Companions act where the company already works — Slack, email, calendar, issue trackers, code — and anything else through MCP.
Built-in integrations
- Slack: companions are reachable teammates — they read channels, reply in threads, react, upload files, open DMs. An incoming Slack message routes to the right companion, and the answer goes back to the originating thread.
- Gmail: search and read email; sending and replying are available and disabled by default (explicitly enabled per companion).
- Google Calendar: list, create, update, and cancel events.
- Jira: fetch, search (JQL), create, update, and transition issues.
- GitHub: follow pull requests and CI runs (the watchdog wakes a companion when a check completes or a PR merges), and react to repository events.
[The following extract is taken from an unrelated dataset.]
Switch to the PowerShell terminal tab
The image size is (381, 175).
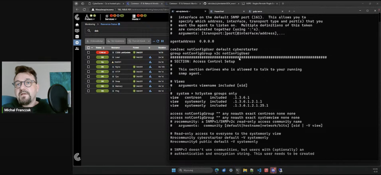219,11
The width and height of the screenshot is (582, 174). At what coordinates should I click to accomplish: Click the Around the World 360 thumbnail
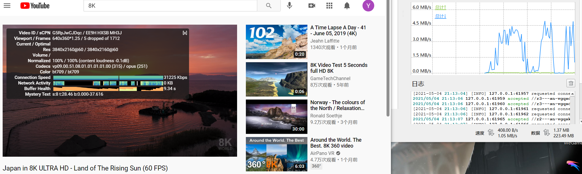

- Sentry: production errors become work items a companion can pick up and fix.
Email intelligence
Beyond raw email access, companions track business email: senders are classified automatically, threads needing a response are tracked and reminded, newsletter knowledge is extracted, and emails are mapped to the right project domain by pattern — so "waiting on a reply about the Acme contract" is something your companion knows.
Events and routing
External events (Slack, GitHub, Sentry, email) flow into a prioritized queue with per-company routing rules deciding which companion handles what — urgent events first, retries handled automatically.
Extensible through MCP
Any Model Context Protocol server adds new tools to a companion:
- Third-party or in-house servers, over stdio, HTTP, or SSE — OAuth-based authentication supported.
- Scoped sharing: an MCP server can be private to one companion or shared with the whole company's companions.
- Per-tool permissions: tool access is managed from the desktop settings, with sensitive outbound actions requiring human consent (see Security).